Maella, pueblo de leyendas

Maella, en Aragón

A 120 kilómetros de Zaragoza se encuentra Maella, una encantadora población de la comarca del Bajo Aragón Caspe que está atravesada por el río Matarraña. Es una tierra de suelo fértil y los productos que más se han cultivado han sido el olivar, la vid y el almendro, pero en la actualidad destaca sobre todo el melocotón de Calanda, el melocotón tardío y el aceite de oliva, todos ellos con denominación de origen y de los que Maella es productora. De hecho cada año se celebra la Feria del Melocotón.

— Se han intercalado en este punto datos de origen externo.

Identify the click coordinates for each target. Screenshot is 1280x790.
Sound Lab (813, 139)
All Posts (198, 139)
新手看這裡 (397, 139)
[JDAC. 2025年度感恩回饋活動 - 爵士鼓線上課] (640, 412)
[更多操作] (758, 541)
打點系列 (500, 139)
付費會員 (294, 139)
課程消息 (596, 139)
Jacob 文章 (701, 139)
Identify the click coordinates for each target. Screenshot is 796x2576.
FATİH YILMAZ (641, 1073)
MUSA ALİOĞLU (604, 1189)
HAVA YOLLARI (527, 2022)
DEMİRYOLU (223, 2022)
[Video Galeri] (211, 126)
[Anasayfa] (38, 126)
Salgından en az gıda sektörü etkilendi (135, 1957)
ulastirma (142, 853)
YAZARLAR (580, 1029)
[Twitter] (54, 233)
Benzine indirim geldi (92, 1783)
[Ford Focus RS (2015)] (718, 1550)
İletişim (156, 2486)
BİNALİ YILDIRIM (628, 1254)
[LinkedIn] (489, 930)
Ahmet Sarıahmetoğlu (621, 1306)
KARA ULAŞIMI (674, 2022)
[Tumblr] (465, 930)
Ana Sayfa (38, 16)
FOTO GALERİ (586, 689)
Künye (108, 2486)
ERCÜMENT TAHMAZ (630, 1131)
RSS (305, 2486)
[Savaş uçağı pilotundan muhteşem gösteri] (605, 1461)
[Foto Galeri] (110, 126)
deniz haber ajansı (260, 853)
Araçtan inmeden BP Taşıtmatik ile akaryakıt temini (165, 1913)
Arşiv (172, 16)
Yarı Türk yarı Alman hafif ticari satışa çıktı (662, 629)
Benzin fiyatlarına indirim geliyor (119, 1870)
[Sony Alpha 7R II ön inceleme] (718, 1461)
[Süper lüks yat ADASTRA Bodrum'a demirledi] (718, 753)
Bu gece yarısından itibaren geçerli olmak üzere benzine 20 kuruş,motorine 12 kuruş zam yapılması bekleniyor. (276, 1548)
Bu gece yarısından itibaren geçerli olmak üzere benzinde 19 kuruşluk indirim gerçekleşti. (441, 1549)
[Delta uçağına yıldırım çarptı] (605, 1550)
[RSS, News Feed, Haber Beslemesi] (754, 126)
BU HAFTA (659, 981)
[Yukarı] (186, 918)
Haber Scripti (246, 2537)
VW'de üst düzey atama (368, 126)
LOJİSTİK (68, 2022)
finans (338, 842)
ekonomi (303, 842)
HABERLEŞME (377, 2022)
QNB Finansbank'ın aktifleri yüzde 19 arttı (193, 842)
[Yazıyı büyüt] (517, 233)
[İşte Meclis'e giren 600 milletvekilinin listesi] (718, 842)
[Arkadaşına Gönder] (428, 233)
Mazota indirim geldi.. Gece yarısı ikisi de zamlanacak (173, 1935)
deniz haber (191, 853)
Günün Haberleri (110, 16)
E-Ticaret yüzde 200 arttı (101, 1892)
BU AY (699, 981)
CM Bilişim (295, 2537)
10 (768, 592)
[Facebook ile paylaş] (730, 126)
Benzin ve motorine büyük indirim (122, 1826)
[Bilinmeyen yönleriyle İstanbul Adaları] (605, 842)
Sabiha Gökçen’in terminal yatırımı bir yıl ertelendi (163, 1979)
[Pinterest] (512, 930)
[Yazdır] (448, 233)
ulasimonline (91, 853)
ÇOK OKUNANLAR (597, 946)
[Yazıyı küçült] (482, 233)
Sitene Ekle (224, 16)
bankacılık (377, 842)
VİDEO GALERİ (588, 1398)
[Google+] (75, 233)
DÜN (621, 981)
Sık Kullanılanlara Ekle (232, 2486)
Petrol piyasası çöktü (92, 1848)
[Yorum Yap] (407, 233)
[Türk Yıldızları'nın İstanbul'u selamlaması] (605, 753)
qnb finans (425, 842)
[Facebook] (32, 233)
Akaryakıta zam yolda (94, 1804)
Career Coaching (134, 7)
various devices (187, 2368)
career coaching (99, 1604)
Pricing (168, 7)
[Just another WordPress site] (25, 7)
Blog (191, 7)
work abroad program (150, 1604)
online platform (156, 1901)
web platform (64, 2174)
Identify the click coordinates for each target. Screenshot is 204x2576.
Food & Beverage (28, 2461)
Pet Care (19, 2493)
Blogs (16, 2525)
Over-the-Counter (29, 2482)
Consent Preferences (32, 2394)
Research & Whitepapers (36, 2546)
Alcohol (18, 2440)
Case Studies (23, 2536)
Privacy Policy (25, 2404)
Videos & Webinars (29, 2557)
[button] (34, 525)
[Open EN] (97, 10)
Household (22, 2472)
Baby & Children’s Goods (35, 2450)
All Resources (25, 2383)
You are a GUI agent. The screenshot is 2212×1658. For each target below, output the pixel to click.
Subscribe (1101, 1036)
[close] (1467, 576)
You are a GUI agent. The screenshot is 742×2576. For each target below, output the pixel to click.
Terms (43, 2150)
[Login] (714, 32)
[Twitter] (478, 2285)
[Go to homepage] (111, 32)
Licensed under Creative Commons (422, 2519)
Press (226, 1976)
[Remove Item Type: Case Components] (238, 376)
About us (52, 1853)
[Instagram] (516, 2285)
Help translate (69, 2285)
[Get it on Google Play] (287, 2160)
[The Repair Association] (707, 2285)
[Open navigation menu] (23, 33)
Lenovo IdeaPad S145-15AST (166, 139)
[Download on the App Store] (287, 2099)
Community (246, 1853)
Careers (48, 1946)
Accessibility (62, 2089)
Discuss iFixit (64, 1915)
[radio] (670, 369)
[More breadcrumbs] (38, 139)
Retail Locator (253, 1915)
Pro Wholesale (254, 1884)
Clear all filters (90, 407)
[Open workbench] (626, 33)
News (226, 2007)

Maella es también un lugar fértil en el arte porque aquí nació uno de los escultores más reconocidos del panorama nacional e internacional: Pablo Gargallo. En la casa natal de este artista maellano hay una exposición permanente con algunas de sus obras.

Y una obra que tampoco pasa desapercibida en Maella es la Torre del Reloj con 48 metros de altura. Se construyó en dos etapas, en la primera levantaron 20 metros de estilo románico y en la segunda se construyeron los 28 restantes de estilo mudéjar. En la Torre del Reloj se encuentra el salón de sesiones del Ayuntamiento.

Destacan también los restos de su castillo que fue destruido durante las Guerras Carlistas. Perteneció a la Orden de Calatrava y fue construido en lo más alto de una loma y aunque en ruinas, todavía conserva murallas que nos hacen imaginar un pasado esplendoroso. Junto al castillo está la Iglesia de San Esteban, de origen románico.

Tampoco podemos olvidarnos de la Iglesia de Santa María del siglo XIV y donde fueron acogidos monjes franciscanos expulsados del Convento de la Trapa. En esta iglesia todavía se conservan restos mediavales.

En los alrededores de Maella está el Monasterio de Santa Susana (Convento de la Trapa) donde al parecer está enterrada esta santa. Dicen que a Santa Susana la tiraron al río con una rueda de molino atada al pie y que fue así hasta llegar al Ebro. Pero hablando de leyendas la que más me gusta es la que da origen al nombre de Maella. En el escudo de la localidad, aparece una mano femenina que hace referencia a una leyenda local del siglo XV.

Por entonces en el castillo vivía el Conde y Señor de Maella y debido a sus abusos de poder, la población se alzó, pero la revuelta fue un fracaso. El cabecilla fue detenido y la novia del joven fue a ver al señor del castillo para suplicar su liberación. El conde prendado de su hermosura, dijo que no lo mataría si ella le entregaba su mano. La chica sin dudarlo dijo que sí y se fue a su casa donde se cortó la mano y se la envió al conde en una bandeja de plata.

El conde exclamó: “¡la mano de ella!” y ante este acto de amor, decidió liberar al joven preso. En el dialecto catalano-aragonés que se habla en la zona, la mano de ella sería la Mà d’ella de donde sale el nombre del pueblo Maella, curioso ¿verdad?

Por último os comento que las fiestas son en agosto aunque también hay ferias en diciembre, romerías el lunes de Pascua y las hogueras de San Antón en la víspera del 17 de enero.